The star of tonight’s show was definitely the wind. Even the lulls were heavy air, and the gusts meant business!
With a light crew, we made up our minds pretty quickly to go for the #3, and as we started to sail with it, we decided that was still too much power and added a reef to the main. At this point, I was doubting that we would hoist the spinnaker, and thought we might just shake out the reef for the downwind, especially if it was a hot reach.
The committee boat was way in near shore at mark #6, the line was very short, and the boat end was strongly favored. Not a lot of room to line up and get the boat end of the line. And there is one patch where the depth meter only showed 7 feet of water under the hull. Yikes! Add to that the fact that with so much wind, we couldn’t hear the five minute warning, or even the four minute warning. So we kept near the committee boat throwing in a series of short tacks until David was able to get the timer started with one minute to go!
(At least the #3 is easy to tack! Fantastic coordination with Skootch and Dinghy — here is the time to point out that Dinghy came out to sub for Lazy Sheet who is on the mend but not ready for sport. Famous quote at the end of the race from Dinghy: “I have so much more respect for Lazy Sheet after all this!”)
Despite the short start line, the shallow water near the boat, the trouble with the timer and all those extra tacks, we were able to put in a good start, well timed near the committee boat and off we went. The entire Green Fleet came out to play tonight, so there were eight boats vying for a spot on that short line. Battlewagon and Sandpiper to leeward, Legacy to windward, and I can’t remember where the others were.

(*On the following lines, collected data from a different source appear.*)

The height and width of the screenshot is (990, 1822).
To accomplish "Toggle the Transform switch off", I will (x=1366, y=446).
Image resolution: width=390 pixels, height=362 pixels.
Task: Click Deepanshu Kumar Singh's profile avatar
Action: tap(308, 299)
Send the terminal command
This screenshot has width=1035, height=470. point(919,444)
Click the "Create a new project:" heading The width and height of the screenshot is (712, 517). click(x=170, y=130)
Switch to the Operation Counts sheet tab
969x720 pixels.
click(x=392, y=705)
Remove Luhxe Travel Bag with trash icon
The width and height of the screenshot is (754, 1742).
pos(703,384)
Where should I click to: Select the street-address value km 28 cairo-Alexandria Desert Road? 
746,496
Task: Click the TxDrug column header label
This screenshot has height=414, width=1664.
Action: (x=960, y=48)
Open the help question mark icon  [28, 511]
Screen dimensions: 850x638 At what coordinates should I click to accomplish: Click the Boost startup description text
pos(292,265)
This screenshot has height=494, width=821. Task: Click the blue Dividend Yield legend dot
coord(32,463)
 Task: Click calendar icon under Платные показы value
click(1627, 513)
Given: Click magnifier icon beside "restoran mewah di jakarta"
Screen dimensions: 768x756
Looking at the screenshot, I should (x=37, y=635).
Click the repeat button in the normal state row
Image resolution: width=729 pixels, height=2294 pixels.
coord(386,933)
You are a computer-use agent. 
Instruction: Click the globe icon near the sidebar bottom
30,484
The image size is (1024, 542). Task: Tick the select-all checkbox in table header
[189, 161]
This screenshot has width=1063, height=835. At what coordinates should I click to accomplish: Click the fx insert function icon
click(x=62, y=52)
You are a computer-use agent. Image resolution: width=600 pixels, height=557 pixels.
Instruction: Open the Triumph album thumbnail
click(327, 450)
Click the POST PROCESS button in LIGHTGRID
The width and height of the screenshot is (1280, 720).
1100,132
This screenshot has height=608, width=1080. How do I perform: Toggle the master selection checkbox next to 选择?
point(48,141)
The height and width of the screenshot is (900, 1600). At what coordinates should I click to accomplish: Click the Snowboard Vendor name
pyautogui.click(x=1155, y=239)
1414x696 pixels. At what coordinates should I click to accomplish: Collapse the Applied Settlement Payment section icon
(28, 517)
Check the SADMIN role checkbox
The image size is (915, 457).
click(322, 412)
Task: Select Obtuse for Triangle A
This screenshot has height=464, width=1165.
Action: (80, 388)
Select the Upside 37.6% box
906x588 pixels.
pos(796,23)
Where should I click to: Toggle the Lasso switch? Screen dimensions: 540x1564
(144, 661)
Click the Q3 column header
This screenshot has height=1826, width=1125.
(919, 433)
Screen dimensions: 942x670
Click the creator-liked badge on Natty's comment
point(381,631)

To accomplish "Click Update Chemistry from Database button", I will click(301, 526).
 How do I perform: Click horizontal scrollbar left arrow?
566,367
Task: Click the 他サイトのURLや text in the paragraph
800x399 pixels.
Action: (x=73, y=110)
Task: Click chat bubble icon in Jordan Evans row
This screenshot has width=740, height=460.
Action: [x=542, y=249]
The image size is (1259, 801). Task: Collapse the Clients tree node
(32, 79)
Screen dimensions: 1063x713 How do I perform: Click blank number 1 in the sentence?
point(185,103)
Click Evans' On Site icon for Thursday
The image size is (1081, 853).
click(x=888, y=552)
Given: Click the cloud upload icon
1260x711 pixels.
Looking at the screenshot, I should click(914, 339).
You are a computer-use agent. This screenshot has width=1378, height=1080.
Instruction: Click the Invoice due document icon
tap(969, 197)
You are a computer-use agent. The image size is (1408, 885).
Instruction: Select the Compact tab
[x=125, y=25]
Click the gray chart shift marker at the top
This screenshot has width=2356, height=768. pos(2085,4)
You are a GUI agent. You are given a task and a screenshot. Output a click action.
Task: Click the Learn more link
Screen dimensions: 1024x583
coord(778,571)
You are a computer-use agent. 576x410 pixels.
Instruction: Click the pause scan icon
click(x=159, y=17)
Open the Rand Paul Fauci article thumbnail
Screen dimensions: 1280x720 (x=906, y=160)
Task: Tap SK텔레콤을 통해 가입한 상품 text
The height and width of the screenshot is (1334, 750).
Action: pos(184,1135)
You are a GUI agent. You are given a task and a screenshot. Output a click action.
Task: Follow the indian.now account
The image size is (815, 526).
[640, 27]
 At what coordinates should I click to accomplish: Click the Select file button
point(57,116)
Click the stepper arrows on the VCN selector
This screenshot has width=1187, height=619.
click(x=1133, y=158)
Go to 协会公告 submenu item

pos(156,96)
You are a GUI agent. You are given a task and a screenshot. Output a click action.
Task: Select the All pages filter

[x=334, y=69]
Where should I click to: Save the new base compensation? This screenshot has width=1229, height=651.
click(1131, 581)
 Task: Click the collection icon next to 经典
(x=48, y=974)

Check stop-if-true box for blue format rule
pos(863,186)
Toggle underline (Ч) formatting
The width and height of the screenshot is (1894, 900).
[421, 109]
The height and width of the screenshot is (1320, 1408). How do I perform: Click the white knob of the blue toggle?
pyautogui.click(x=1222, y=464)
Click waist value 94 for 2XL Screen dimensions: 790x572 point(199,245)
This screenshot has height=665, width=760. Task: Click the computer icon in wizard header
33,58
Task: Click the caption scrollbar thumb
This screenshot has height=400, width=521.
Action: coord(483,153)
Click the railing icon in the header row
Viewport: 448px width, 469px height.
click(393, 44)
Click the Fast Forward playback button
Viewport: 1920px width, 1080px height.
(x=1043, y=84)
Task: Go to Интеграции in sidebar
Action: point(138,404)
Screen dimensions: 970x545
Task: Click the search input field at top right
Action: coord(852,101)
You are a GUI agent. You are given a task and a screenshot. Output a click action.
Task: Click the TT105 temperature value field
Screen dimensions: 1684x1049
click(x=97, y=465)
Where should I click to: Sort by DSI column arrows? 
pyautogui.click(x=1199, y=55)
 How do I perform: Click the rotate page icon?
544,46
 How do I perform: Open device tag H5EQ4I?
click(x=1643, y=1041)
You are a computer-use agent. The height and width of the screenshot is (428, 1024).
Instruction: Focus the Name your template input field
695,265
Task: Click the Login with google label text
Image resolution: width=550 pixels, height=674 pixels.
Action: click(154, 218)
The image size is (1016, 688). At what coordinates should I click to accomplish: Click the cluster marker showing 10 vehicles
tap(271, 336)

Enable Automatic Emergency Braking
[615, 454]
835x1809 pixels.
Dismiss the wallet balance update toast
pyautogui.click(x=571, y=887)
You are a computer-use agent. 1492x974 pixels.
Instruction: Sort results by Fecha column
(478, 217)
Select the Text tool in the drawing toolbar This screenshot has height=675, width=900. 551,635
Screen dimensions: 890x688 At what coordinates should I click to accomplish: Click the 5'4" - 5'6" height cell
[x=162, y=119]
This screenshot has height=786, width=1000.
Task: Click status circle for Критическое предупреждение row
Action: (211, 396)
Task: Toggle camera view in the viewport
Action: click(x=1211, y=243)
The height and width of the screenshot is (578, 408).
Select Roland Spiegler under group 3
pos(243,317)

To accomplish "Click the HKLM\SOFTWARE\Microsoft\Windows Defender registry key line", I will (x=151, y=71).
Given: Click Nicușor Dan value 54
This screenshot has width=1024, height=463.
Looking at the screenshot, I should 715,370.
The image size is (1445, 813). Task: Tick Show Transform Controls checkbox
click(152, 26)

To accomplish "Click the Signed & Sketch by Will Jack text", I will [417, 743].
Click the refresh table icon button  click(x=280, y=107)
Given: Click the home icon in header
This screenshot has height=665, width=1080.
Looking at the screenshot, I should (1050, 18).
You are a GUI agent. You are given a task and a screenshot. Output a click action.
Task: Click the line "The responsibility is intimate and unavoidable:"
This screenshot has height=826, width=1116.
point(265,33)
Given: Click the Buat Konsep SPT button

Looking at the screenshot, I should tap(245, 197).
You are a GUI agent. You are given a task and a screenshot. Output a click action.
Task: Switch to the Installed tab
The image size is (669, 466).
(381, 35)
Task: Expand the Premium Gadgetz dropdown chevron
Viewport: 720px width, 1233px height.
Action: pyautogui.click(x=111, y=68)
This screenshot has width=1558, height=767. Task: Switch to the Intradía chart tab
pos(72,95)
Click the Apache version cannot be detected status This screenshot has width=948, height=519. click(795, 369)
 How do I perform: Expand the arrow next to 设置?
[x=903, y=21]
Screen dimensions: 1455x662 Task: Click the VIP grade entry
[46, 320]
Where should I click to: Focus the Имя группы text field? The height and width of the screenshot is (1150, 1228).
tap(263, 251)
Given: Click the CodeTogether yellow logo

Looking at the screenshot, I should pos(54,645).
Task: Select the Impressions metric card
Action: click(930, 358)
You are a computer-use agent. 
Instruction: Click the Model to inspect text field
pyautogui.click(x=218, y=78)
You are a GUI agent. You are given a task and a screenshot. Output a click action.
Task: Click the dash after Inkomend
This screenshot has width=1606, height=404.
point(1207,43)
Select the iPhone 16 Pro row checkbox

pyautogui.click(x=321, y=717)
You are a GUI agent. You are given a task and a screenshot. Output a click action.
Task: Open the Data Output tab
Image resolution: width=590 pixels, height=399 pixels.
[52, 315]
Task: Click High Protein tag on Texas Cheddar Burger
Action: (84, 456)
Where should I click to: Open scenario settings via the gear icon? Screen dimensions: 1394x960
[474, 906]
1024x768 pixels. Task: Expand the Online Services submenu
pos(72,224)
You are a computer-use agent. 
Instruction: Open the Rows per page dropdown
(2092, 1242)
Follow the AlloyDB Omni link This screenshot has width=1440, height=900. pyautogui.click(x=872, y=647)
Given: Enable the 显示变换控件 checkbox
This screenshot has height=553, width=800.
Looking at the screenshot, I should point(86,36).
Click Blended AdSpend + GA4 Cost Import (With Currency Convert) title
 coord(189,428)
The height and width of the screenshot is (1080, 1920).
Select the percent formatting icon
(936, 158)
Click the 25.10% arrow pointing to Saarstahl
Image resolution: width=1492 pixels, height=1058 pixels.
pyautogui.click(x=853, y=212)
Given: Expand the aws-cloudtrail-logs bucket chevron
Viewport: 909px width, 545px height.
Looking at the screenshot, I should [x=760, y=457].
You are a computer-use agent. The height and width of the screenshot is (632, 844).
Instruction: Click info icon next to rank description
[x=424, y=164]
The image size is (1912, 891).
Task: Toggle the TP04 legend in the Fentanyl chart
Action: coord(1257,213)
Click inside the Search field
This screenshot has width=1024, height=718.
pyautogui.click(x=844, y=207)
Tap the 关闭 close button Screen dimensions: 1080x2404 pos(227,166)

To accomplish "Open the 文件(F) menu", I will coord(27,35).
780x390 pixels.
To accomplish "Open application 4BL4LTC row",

All I know is all that traffic meant lots of bad air, and it took us a while to get in a groove. We were also the only boat with a reef. Many of the big J35s worked their way to windward of us.
Just like Tuesday, we pushed out on Starboard into the ‘better’ air in the middle of the bay (Question: is 22 knots better than 18?). By the time we tacked, we were almost on the layline and much of the fleet was ahead. I was so busy driving that I didn’t even notice that David had set the bag…he was more optimistic than I was!
At the layline we put in a nice lee bow on Dragon Bleu (the big Tartan), not because we were competing in any way, but because dipping them would have cost us extra distance and time and then we would have had to pass them on the downwind. Around we went, and shaked out the reef. A moment to get our bearings on the wind direction — very deep — so the lads got things ready and up went the kite!
7.7, 7.9, 8.1, 8.2, 8.6!!!
Yep, we were flying!
With a light crew, rather than sailing 160 degrees and jibing, I took us dead down wind (Top Gun did the same and they weren’t far ahead). Now, sailing dead down wind in 20ish kts of wind is a tricky thing. The death rolls wanted to start, the gusts wanted to broach us, turning downwind would risk a chinese jibe. There were moments when the boat healed strongly to windward and moments when it healed strongly to leeward. The boat was hyper sensitive to our own weight distribution, almost like a giant surfboard. And we spent a fair portion of the leg sailing ‘by the lea’ (in other words in jibe territory). Needless to say, the hair was standing up on the back of my neck! At one point, I doubted my instinct about which way to turn the boat if there was a risk of a jibe — kinda important 🙂 — but the crew was unanimous when I asked them, so that settled that!
I’ve made it sounds daunting, but this deep fast sailing was really fun, and with those speeds, all VMG, we would have gained very little sailing hot angles. Instead, it avoided the need for the jibe. We sailed a little further, doused and sailed just a few hundred meters on jib and main to the leeward mark. This bit of conservatism avoided a lot of hassle and the risk of a messy douse or rounding, but it did allow Legacy and Battlewagon to slip ahead of us.
At the leeward mark, Battlewagon rounded ahead, but left a little slot between them and the mark, and I was able to stick our nose in there and draw level with them as we hardened up. Next up was the big tactical decision: drag race with Battlewagon, or tack away to chase Legacy. There was a lot of traffic of smaller boats ahead, so we opted to tack away. Our next crossing with Battlewagon gave the answer — they had gotten ahead.
Drat, now there’s a boat between us and Legacy. We could afford one, but not two! And it became apparent that we were not going to fetch the finish line — needed two more tacks to finish, and that secured the finishing sequence of Legacy, Battlewagon, Perspective. Ahead were Sabotage and the rest of the J35s. Sandpiper hadn’t hoisted and they were astern.
We wasted no time furling the jib, and exhaled after a night of hard work. As we put things away, we reflected on whether we had done enough to secure our third place position on Thursday nights. Our sense was that we had done just enough, which was confirmed when the results were posted a little later. With a burger and beer in hand, we toasted a great summer series!